▶ The exercise:
Reproduce the entries exactly, starting with the line that contains "Open the tracking" and going on through the line that contains "I will point(579,98).", with both of those lines included.

▶ Data extract:
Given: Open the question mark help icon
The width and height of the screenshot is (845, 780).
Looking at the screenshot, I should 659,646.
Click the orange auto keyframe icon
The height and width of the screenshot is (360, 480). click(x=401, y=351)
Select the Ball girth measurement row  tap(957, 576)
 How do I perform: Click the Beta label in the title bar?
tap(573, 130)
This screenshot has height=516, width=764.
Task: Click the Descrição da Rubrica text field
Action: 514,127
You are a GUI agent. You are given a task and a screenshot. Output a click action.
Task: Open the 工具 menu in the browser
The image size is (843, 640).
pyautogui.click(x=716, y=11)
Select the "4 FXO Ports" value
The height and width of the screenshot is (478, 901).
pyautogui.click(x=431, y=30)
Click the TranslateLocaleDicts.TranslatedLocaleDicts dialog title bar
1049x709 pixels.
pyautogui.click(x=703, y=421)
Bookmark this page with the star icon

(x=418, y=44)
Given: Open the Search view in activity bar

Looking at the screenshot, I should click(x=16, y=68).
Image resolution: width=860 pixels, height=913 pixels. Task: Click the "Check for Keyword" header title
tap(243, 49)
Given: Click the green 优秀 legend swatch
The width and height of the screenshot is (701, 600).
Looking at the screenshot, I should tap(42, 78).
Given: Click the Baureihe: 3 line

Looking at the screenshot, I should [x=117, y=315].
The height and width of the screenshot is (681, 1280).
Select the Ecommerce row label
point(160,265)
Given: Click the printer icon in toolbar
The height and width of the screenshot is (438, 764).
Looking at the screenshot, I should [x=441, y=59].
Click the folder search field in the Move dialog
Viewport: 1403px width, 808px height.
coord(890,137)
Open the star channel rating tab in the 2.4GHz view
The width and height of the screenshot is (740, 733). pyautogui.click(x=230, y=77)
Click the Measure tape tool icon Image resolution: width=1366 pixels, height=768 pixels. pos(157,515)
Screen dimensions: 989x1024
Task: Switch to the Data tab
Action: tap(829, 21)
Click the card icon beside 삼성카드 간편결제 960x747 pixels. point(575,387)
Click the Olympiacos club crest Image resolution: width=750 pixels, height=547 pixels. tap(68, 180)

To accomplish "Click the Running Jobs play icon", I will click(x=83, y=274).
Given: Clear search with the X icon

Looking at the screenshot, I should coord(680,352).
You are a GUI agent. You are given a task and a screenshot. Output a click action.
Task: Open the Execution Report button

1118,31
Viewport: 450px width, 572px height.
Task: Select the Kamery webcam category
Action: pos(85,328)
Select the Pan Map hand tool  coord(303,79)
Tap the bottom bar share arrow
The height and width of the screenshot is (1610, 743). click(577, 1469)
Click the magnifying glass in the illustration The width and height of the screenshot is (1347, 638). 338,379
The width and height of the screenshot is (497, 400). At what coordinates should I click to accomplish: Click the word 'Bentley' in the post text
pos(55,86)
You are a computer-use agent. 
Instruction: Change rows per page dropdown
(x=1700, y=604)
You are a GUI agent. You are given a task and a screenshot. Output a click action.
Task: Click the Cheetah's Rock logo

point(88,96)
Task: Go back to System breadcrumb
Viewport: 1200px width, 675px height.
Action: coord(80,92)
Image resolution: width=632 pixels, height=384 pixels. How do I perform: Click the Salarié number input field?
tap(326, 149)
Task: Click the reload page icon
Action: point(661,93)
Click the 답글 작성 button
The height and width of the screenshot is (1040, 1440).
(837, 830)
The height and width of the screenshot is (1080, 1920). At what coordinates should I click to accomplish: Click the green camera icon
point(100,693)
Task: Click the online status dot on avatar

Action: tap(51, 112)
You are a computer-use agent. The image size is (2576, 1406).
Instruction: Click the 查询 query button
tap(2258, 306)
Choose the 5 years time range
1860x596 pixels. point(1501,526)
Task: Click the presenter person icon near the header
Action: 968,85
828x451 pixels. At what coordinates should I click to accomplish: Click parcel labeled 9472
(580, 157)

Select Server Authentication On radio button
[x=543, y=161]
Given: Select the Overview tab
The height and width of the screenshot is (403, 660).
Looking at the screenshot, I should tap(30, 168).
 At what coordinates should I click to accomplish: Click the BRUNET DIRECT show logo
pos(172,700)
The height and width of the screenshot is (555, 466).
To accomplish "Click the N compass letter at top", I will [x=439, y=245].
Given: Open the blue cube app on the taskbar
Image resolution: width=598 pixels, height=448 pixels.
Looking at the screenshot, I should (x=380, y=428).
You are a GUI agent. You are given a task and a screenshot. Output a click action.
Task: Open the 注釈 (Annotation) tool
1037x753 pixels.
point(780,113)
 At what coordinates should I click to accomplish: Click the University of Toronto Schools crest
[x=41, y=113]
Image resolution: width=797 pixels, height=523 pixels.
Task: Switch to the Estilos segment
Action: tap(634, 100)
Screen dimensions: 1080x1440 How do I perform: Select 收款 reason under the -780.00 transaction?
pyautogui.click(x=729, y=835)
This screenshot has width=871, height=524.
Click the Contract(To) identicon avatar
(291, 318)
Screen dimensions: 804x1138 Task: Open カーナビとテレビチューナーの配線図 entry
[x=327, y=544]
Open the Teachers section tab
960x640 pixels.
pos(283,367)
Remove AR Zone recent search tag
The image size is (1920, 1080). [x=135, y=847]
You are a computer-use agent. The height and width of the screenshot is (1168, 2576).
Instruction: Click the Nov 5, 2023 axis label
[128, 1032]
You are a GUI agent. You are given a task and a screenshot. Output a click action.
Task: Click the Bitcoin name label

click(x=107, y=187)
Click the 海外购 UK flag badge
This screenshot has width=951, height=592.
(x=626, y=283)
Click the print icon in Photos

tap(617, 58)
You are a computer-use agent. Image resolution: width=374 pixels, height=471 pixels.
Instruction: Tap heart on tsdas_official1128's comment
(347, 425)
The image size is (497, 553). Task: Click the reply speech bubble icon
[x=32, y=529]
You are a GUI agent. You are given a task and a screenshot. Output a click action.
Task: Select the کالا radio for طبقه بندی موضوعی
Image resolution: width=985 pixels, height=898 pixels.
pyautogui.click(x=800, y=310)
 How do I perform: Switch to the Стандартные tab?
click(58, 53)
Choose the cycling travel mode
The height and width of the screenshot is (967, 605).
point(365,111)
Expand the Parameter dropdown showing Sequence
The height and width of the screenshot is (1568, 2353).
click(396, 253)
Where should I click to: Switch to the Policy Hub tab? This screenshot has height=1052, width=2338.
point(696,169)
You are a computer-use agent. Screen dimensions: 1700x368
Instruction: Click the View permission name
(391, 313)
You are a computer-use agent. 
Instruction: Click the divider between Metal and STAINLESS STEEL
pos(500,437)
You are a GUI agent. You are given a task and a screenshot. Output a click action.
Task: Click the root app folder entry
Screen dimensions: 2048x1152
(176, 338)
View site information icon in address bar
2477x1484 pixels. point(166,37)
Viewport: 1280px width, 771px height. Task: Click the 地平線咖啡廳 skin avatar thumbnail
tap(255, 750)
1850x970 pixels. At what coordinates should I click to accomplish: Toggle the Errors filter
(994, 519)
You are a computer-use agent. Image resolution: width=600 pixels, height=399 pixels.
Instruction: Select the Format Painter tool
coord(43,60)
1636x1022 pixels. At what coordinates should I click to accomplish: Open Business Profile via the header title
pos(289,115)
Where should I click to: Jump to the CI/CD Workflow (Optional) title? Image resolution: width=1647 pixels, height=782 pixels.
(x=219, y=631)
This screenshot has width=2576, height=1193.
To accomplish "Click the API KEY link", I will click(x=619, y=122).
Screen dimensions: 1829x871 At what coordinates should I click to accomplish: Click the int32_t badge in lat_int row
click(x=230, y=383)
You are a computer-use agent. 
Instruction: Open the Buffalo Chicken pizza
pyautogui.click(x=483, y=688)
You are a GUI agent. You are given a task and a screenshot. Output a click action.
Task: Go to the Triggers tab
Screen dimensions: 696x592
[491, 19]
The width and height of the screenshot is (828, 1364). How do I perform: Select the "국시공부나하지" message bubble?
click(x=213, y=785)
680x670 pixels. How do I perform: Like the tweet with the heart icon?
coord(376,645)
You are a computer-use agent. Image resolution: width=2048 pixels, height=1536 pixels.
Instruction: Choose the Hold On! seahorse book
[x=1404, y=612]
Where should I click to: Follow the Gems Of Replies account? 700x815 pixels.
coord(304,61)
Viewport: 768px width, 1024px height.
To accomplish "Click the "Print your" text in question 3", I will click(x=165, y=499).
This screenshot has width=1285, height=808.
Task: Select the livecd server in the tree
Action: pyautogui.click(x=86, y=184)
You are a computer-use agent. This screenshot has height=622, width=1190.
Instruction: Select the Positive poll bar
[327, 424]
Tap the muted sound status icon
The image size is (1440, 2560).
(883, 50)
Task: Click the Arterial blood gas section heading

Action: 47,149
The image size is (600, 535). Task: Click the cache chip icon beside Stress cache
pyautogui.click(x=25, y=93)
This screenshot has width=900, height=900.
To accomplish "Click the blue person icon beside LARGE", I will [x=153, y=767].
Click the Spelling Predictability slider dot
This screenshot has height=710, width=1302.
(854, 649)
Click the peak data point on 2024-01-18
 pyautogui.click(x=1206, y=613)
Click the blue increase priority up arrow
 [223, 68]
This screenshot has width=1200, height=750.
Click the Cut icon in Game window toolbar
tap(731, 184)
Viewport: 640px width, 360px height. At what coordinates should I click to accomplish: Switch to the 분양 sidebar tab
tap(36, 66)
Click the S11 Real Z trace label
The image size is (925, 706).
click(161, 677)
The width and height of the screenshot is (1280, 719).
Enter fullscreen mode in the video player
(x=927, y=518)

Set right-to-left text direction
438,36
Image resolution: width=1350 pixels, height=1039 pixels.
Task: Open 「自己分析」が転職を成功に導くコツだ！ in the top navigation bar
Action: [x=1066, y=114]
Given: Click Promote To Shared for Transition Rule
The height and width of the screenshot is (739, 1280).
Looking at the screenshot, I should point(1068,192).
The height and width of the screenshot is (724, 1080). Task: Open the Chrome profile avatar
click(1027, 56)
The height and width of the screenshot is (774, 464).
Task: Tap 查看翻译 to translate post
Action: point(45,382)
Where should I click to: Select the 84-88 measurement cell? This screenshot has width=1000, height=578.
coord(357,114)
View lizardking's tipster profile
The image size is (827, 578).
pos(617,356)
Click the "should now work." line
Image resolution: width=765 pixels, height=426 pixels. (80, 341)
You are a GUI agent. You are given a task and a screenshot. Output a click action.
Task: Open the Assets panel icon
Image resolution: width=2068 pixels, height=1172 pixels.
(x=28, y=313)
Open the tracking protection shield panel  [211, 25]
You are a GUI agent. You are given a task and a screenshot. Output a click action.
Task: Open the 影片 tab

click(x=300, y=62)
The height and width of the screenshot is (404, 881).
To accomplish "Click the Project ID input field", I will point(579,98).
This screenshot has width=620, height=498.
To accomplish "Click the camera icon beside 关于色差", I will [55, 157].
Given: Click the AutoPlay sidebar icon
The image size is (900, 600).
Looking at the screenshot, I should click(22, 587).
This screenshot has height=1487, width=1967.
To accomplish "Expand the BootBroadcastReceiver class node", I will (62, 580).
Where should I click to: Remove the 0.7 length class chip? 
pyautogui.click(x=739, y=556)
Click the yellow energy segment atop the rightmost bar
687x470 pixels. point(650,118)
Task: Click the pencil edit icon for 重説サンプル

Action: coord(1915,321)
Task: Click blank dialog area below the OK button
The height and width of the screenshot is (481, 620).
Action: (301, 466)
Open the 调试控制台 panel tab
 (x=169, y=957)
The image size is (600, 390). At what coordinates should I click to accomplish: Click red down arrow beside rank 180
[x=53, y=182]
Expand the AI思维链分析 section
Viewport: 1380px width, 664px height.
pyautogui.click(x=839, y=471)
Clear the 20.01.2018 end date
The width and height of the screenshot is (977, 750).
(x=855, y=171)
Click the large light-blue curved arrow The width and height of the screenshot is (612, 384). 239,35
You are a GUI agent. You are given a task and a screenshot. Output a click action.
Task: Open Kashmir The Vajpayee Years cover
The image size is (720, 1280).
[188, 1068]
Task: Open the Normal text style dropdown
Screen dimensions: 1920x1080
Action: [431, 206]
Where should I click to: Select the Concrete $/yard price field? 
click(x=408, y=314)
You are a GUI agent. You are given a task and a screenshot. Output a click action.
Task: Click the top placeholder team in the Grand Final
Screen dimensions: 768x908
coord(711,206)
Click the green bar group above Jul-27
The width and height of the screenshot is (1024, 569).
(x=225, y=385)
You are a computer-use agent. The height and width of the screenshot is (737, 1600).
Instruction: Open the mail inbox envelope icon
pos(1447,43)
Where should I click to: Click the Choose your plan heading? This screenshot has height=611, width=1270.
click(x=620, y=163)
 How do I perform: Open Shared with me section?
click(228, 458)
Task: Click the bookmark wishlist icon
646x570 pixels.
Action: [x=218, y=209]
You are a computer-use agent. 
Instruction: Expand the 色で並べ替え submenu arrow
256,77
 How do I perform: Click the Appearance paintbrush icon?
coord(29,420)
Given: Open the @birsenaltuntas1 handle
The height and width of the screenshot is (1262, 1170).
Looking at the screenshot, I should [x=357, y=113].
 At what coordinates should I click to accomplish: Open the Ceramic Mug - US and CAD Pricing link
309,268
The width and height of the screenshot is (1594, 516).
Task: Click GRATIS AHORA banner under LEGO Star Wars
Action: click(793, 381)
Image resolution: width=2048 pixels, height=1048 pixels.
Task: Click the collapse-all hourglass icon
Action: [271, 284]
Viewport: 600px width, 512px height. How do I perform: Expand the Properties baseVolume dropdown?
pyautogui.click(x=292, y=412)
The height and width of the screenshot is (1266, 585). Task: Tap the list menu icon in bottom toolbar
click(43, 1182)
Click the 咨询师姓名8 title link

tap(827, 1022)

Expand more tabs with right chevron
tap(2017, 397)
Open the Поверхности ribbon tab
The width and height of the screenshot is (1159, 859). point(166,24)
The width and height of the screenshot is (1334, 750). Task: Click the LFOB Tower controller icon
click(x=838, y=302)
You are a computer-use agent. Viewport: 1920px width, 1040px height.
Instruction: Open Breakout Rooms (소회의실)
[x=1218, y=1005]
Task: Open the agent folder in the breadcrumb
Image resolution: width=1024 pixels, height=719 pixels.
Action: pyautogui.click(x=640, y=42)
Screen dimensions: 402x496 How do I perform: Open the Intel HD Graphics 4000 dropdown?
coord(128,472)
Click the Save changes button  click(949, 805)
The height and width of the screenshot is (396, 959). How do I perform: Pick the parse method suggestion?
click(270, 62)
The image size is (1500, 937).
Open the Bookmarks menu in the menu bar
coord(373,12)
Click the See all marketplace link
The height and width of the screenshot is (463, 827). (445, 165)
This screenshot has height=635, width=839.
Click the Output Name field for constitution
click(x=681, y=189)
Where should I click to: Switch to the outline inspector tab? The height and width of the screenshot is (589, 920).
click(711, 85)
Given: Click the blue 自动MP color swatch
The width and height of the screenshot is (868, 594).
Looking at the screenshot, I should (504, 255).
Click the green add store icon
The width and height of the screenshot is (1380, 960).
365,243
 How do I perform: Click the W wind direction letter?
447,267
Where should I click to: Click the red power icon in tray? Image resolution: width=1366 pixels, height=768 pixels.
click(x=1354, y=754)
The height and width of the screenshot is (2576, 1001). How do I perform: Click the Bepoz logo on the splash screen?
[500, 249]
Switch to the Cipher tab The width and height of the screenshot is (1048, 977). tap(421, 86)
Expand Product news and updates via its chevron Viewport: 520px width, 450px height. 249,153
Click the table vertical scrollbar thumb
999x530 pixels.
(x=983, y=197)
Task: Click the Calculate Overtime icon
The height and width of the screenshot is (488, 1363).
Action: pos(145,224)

▶ Exercise answer:
Open the tracking protection shield panel  [211, 25]
You are a GUI agent. You are given a task and a screenshot. Output a click action.
Task: Open the 影片 tab

click(x=300, y=62)
The height and width of the screenshot is (404, 881).
To accomplish "Click the Project ID input field", I will point(579,98).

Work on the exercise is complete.